Now if there is to much grass in the field and hay is not reinforcing enough then you can use grain, or anything that has value to her. Take three or four buckets and use the buckets, putting just few bits of grain in them at a time. So you would basically do the same thing. Except instead of tossing hay you would put the bucket down, back up and let her eat. Then when you move put the next bucket down, and if you move in kind of a circle you will be able to keep moving buckets as you go around.

If she ignores you, take the food and leave. But stop feeding her for free, only let her have the pellets when she interacting with you. A look, a step, a shift in weight towards you, look for anything positive and reinforce it. Don't bribe her. In other words don't hold the food out. Let her look at you then reinforce the behavior. The click is the bridge, then the food. Once she gets used to hearing the click and then getting the reward everything else gets easier.

There are videos on youtube with positive reinforcement that you can watch as well.

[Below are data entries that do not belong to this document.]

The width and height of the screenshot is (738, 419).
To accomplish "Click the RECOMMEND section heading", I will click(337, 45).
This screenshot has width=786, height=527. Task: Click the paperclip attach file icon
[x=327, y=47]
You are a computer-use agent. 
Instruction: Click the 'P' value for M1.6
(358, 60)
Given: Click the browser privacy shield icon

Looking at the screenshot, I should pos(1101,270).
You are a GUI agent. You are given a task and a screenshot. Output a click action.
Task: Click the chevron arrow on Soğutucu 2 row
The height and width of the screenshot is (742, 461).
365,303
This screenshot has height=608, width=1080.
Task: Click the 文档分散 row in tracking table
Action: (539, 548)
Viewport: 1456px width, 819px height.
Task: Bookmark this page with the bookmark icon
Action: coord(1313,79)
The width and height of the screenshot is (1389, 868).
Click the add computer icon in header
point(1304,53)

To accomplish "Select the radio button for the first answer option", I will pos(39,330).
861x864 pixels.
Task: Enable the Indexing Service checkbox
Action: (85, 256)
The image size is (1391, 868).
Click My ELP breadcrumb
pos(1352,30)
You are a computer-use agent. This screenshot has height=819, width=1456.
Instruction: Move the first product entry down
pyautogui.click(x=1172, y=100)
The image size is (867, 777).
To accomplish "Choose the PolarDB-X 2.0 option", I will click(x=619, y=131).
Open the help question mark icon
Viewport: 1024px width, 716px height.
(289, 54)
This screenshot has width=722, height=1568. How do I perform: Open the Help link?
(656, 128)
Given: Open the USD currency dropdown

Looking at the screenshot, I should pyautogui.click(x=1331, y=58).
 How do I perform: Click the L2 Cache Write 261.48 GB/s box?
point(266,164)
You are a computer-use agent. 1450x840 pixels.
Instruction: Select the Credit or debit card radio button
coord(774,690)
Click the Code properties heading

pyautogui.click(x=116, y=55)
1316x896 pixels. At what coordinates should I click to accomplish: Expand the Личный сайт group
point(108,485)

I have been working with a wonderful trainer who only uses positive reinforcement since last July. And my background is very much negative reinforcement, I was a die hard, pressure and release trainer. I have a mustang that I had gentled and had for over year, and she still had no draw. After one session with the trainer I was sold. This mare would reluctantly let me catch her and halter her, and I could saddle her, and work with her but she had no draw and seemed miserable. After one day working with the trainer my mare was walking up to me and putting her head in the halter, it has only gotten better from there. Second example of +R we recently took in a mustang gelding that has been abused and used in illegal rodeos his whole life, he is 16. When he came we could not get near him and he was terrified, always waiting to be chased. We started using +R with him and within two weeks the trainer had him haltering, leading, and coming up to her. It took more time for him to come up to other people, and he is still superstitious around gates, but he has made huge improvements, and most importantly he is not scared that we are going to chase him. Then back in January we adopted another mustang, who we have only used +R with. He halters himself(drops his head into the halter), leads, picks up all four feet, loads in the trailer, moves over to us to saddle him, ties, fly spray, targets his entire body, goes through obstacles. All accomplished using +R. So I have seen it work, I have used it and I think it would be perfect in your situation.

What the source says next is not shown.